Every few minutes, a mallet struck a gong in the gymnasium, followed by cheers and applause. Each sounding of the gong, on loan from the Asheville Symphony, indicated that 5,000 meals had been assembled and packaged for hungry families in Western North Carolina.
The sound rang down the halls of the Reuter Family YMCA in Biltmore Park on March 22, when more than 800 volunteers gathered to package fortified mac-and-cheese meals. With $50,000 raised by the Rotary Club’s Rotarians Against Hunger, the volunteers packaged 215,000 meals.
The annual volunteer event launched five years ago, with the meals shipped overseas. But with the high cost of shipping and the need for food assistance in communities closer to home, organizers and participants decided to keep it local.
At 19.3 percent, North Carolina is one of seven states with a statistically significant higher rate of food insecurity than the national average (16.4 percent). According to the 2013 Map the Meal Gap study, 14.9 percent of all people and 27 percent of children living in MANNA FoodBank’s service area are considered food insecure.
To help address such high rates of child poverty and food insecurity in the region, MANNA began the Packs for Kids program. Ten percent of the meals packaged on March 22 were placed into backpacks at schools and sent home with children for the weekend. The remainder were given to MANNA’s partner agencies for distribution throughout WNC.

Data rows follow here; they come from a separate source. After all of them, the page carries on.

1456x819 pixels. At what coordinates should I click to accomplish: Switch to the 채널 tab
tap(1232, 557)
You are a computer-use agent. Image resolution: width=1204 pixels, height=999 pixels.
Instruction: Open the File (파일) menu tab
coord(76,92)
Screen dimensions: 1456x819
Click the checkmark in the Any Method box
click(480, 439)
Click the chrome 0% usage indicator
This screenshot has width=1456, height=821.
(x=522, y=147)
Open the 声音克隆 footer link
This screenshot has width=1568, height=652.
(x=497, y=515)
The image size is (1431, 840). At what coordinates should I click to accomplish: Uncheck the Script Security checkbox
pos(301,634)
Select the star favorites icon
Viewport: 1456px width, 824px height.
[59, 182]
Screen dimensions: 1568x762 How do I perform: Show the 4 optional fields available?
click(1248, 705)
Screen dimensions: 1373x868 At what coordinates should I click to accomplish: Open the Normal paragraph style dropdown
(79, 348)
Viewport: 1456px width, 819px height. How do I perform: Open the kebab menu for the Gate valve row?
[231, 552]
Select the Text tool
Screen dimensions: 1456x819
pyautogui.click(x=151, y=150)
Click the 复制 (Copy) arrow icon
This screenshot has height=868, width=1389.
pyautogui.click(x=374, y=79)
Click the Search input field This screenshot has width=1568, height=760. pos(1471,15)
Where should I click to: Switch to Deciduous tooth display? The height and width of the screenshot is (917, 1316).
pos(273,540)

When organizers decided to distribute locally, they switched from fortified rice to fortified mac-and-cheese meals. “Mac and cheese is our most requested item, especially among kids,” says Donna Ensley, MANNA’s chief development officer. “So MANNA is excited that Rotarians Against Hunger would change its menu.” Each meal provides six servings and, with added soy protein and vitamins, the mac and cheese is considered a nutritionally complete meal, says Ensley.
But the Rotarians Against Hunger event did not focus entirely on local hunger. Money raised for the event also goes toward Seed Programs International, a local organization that sends fruit and vegetable seeds to countries struggling with hunger.
While mac and cheese may be a good meal to donate to local families, explains SPI’s President Peter Marks, it may not be suitable for those in developing countries. WNC, Marks says, is “a different setting. Here you have people who have a cooking stove that they can plug in, generally, and you can’t count on that in other places.” When planted in gardens, seeds distributed in the coming months could produce 10 times the servings of all mac-and-cheese meals packaged that day, says Marks. “We’re helping people help themselves by giving them seeds they can grow,” he says. Last year, seeds were sent to North Korea, Cameroon and Honduras, and SPI will decide where to send this year’s seeds within the next few months.
According to Freddy Earley, co-chair of the South Asheville Rotary Club, the Rotarians Against Hunger event grows awareness for the need for food assistance both at home and abroad. “A lot of us don’t realize the need,” says Earley, who has participated in the food-packing event for the last three years. “We produce enough food to feed people around the world. Distributing it — that’s the challenge.”
Church groups, individuals from across the region and groups of coworkers volunteered their time and funds to the event. Kendra Fryer, who taped up and packaged boxes to put onto trucks and be distributed says, “It’s important that we’re helping home first and then reaching out further.”